* _Written request_: Could you lay out the lines as a JSON list of strings, one string per line, starting at the line that contains "How do I perform: Open" and continuing through the end of the records? Leave out blank lines and pictures.

:::::

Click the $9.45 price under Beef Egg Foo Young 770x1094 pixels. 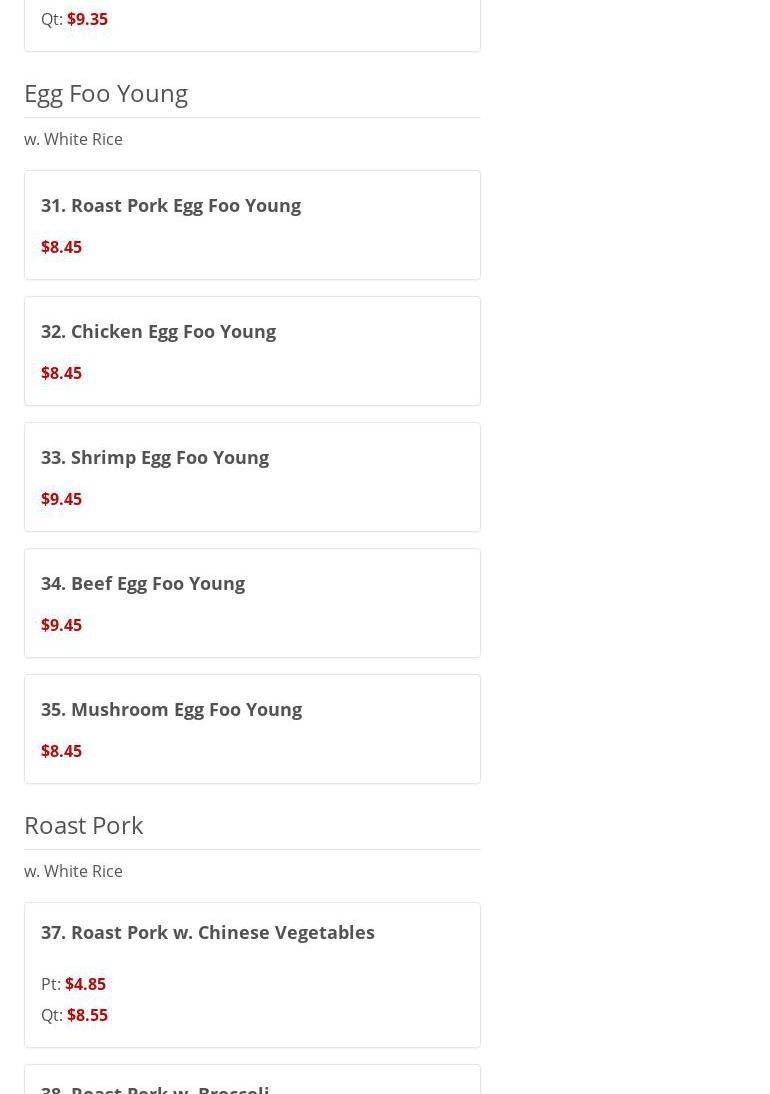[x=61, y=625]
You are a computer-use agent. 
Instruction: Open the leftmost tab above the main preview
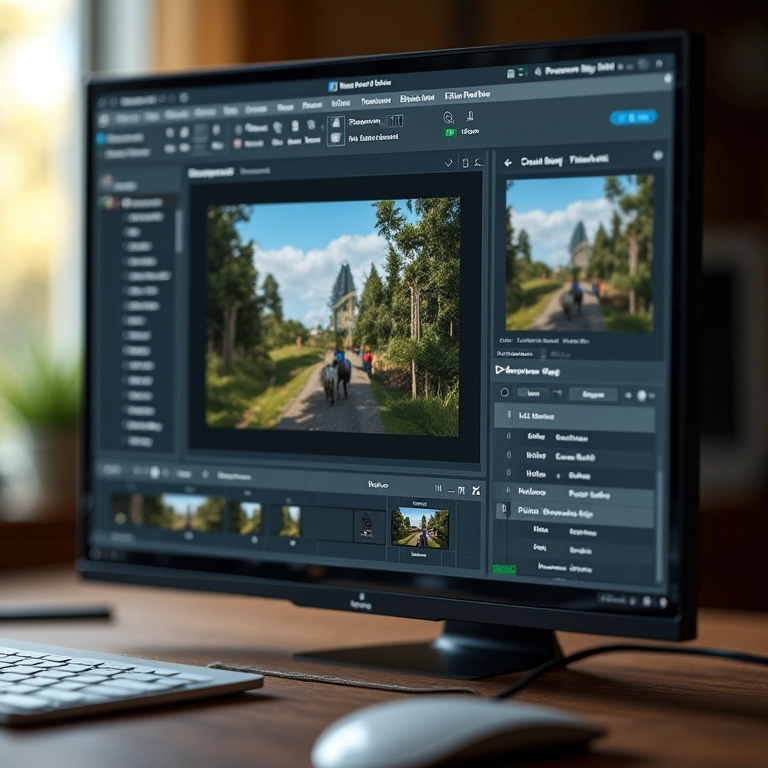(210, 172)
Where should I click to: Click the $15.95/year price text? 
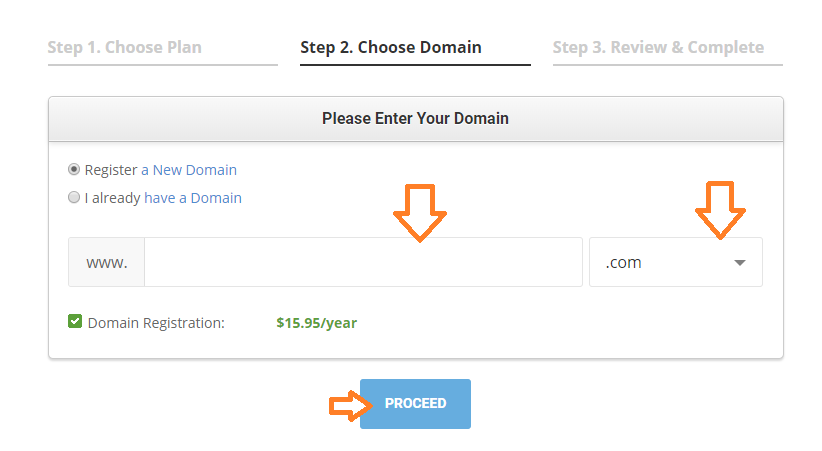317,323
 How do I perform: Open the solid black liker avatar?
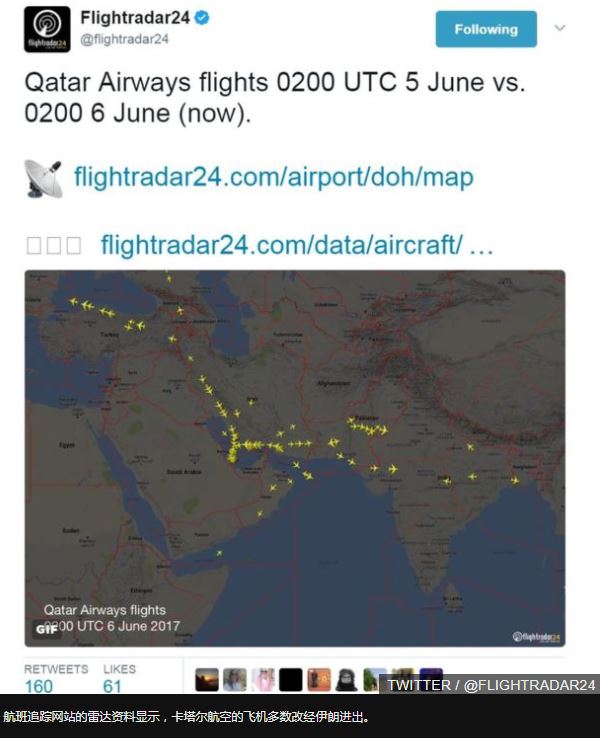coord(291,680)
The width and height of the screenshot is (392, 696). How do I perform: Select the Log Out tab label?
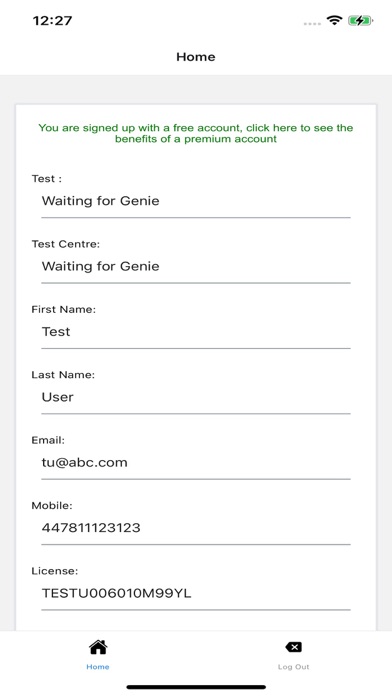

:::::

* _Answer below_:
[
  " How do I perform: Open the solid black liker avatar?",
  "coord(291,680)",
  "The width and height of the screenshot is (392, 696). How do I perform: Select the Log Out tab label?"
]